The study defined cannabis use as having used the drug at any time within the previous year. The study results indicated that the percentage of marijuana use increased 2.9 percent among adults from 2002 to 2014. When applied to the entire U.S. population, the overall number of cannabis users had increased by 10 million – up to 31.9 million in 2014 from previous estimations of 21.9 million people in 2002. The study also indicated that first time marijuana use had also increased, from 823,000 in 2002 to 1.4 million in 2014. What researcher Compton found most surprising was the increase in frequency of use. The number of self-reported daily or almost-daily cannabis users more than doubled from 2002 to 2014, rising from 3.9 million to 8.4 million.

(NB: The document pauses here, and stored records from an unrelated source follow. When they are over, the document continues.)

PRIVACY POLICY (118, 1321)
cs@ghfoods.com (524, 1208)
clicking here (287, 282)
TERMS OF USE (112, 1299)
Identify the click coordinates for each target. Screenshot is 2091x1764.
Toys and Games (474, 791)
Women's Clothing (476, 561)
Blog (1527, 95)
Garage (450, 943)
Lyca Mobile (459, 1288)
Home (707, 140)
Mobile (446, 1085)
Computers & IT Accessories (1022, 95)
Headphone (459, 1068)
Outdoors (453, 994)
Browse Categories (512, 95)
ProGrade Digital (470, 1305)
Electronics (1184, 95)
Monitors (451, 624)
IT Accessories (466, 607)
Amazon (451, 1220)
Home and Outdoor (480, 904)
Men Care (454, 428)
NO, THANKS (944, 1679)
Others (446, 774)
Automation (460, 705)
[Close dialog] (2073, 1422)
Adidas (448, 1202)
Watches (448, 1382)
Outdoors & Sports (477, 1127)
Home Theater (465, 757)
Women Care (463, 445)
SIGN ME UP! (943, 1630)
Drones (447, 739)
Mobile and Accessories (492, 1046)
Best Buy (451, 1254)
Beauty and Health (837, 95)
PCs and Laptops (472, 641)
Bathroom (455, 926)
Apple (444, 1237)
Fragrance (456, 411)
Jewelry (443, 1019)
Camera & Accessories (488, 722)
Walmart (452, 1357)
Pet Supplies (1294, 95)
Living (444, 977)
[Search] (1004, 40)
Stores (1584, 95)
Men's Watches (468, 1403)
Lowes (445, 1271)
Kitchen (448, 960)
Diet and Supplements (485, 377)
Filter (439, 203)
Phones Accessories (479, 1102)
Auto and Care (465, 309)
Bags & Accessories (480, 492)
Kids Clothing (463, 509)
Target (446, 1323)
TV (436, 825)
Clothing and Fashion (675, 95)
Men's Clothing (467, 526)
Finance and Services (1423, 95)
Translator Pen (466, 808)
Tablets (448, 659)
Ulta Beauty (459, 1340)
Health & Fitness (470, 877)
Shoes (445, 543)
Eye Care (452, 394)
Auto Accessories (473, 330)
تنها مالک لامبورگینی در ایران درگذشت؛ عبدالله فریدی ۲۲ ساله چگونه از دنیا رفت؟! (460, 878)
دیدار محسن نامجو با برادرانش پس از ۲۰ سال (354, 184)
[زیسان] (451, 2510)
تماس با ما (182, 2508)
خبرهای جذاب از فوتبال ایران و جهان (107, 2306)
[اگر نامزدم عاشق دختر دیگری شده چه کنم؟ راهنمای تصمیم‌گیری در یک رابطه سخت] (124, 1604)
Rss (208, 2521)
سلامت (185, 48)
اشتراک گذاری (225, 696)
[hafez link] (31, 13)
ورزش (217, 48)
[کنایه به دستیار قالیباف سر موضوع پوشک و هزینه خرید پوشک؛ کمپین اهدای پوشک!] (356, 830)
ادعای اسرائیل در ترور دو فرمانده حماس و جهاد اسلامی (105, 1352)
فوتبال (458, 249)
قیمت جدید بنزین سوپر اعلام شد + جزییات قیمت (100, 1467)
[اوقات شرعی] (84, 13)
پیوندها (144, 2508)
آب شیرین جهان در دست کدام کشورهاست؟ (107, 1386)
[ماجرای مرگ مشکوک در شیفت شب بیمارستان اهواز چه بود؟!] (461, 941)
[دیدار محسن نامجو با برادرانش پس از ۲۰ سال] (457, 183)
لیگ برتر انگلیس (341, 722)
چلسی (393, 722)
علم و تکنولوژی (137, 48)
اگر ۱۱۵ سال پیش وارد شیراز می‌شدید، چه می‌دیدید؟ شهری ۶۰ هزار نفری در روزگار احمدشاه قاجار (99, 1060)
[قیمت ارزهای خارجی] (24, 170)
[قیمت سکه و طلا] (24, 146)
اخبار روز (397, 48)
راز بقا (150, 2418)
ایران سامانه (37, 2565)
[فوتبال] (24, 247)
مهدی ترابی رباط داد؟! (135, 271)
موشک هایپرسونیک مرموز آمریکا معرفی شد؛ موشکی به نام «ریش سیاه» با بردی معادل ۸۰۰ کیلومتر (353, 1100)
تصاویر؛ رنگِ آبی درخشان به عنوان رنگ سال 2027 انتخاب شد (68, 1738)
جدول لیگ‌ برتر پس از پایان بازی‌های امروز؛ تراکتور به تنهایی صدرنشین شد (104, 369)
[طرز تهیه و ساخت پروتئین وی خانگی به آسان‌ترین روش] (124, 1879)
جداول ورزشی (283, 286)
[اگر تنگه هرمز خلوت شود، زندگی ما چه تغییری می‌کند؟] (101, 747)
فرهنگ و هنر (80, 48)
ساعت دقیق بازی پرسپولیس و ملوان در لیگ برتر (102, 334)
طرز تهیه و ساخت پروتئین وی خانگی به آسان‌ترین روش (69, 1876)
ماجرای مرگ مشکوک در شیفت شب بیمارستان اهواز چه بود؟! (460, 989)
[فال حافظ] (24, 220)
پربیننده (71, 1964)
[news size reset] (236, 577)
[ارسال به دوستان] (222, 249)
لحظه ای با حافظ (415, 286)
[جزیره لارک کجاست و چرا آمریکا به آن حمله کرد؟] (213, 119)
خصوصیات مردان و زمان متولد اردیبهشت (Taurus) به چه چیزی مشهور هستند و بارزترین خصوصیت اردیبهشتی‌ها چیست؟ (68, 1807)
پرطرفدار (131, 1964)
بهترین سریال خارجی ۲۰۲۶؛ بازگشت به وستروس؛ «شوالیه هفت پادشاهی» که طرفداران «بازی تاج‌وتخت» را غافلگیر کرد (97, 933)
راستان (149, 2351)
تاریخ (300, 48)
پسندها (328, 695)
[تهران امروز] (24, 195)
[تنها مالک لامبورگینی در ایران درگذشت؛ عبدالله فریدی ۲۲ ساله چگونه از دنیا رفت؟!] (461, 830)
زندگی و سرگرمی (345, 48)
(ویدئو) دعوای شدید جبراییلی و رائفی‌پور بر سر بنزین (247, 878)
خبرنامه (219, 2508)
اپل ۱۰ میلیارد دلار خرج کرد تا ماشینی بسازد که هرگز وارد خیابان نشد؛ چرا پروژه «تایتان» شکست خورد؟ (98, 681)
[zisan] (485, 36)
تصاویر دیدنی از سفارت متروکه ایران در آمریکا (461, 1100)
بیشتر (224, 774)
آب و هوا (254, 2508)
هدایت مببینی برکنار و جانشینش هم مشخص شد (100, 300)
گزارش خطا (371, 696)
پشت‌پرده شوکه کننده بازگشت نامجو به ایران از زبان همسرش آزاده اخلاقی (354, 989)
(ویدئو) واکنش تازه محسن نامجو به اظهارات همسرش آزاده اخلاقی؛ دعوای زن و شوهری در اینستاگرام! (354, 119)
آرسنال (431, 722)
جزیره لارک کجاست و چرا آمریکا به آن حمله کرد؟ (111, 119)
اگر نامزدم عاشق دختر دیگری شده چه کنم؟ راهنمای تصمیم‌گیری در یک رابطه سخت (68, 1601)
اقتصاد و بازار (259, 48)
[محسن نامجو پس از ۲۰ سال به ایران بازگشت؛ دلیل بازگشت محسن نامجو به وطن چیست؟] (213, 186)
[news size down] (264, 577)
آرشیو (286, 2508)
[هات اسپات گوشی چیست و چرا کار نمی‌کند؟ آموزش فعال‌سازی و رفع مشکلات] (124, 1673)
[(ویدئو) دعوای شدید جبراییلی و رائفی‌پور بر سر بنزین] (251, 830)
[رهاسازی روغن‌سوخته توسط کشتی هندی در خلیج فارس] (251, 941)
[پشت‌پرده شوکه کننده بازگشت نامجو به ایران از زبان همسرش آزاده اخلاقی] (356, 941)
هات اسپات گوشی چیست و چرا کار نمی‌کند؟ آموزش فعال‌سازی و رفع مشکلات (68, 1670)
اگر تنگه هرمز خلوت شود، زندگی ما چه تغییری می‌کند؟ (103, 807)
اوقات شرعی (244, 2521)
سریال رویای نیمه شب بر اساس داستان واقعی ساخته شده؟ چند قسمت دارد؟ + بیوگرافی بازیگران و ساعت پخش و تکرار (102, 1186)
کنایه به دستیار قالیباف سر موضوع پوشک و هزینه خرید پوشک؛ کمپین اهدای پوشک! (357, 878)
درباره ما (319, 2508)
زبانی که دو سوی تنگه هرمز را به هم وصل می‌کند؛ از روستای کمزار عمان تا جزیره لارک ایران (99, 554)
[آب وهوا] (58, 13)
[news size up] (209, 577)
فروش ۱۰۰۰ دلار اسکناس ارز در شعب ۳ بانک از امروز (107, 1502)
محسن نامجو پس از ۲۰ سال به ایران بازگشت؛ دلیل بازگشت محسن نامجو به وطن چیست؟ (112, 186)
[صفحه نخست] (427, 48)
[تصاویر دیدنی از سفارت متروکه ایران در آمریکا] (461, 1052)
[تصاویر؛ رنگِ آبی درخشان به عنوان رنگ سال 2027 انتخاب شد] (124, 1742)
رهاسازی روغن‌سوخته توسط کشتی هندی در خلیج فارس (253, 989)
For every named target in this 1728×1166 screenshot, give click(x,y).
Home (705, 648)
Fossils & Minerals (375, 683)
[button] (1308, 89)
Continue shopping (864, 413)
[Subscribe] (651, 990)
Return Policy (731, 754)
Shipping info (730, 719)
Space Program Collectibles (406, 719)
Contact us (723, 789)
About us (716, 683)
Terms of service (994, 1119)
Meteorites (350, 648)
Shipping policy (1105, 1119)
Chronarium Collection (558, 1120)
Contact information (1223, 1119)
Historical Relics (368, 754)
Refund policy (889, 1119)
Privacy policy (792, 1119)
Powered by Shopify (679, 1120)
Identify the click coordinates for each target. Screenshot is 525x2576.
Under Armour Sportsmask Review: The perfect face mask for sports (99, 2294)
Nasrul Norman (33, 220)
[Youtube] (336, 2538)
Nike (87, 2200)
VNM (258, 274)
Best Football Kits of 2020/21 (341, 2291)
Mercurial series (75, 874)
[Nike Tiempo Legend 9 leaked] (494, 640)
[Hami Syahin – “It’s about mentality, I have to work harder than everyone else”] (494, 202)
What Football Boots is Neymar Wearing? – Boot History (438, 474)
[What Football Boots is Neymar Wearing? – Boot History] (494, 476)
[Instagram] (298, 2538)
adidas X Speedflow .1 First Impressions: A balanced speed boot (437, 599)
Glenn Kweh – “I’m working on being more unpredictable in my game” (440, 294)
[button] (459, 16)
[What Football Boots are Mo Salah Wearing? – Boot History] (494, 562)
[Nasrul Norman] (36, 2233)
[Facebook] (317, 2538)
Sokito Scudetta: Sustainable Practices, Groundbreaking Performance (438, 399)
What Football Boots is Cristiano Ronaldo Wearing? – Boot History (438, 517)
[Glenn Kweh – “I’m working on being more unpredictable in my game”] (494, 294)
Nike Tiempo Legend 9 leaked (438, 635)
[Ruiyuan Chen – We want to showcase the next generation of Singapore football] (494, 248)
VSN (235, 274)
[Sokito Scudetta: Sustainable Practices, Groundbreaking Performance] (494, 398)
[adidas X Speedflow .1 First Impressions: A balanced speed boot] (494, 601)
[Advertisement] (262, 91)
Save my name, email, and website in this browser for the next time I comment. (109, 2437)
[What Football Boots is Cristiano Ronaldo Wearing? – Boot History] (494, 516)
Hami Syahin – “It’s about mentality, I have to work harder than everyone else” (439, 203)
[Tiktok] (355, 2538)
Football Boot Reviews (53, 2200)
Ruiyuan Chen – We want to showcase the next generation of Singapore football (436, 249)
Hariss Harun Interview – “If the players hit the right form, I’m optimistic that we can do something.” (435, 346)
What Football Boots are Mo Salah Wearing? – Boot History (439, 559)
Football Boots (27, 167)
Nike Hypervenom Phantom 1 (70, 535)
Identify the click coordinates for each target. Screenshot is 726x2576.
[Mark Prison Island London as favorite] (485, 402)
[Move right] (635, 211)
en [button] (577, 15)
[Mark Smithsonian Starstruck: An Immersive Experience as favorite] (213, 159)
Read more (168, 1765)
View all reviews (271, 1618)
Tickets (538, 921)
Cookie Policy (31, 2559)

Cannabis abuse or dependence, on the other hand remained stable at about 1.5 percent throughout the study, while participants reporting disorders declined from approximately 15 percent to 11 percent during the survey time frame. Younger, underemployed male marijuana users with less education who suffered from depression and used other substance, such as tobacco, were shown to be more likely to develop dependence issues.

Reduced Perception of Risk

The increase in first time use combined with a rise in daily marijuana use coincided with a decrease in the participants’ perception of the likelihood of smoking marijuana once or twice a week causing “great risk of harm”. While almost 51 percent of the participants surveyed in 2002 expressed that concern, the number plummeted to 33.3 percent in 2014, indicating that fewer Americans consider cannabis use harmful. The study showed the trend of the decrease in the perception of harm and the increase in cannabis consumption began in 2007.

Professor Wayne Hall of the University of Queensland in Australia provided an accompanying editorial to the study, pointing out that shifts in the prevalence of cannabis use occurred during a period when many states had passed laws legalizing marijuana for medicinal use, before Alaska, Oregon, Washington and Colorado legalized the drug for recreational use. Presently, other states have recreational use propositions on upcoming fall ballots. For example, medical cannabis California advocates are looking forward to the anticipated legalization of recreational marijuana use this November.

Professor Hall takes a bit more of a cautious approach to the study’s findings, saying that it is probably too early to draw conclusions about how the legal changes may affect the rates of marijuana use or possible related harms, and argues that continued research is needed to oversee the social and legislative landscape as opinions about the drug continue to shift.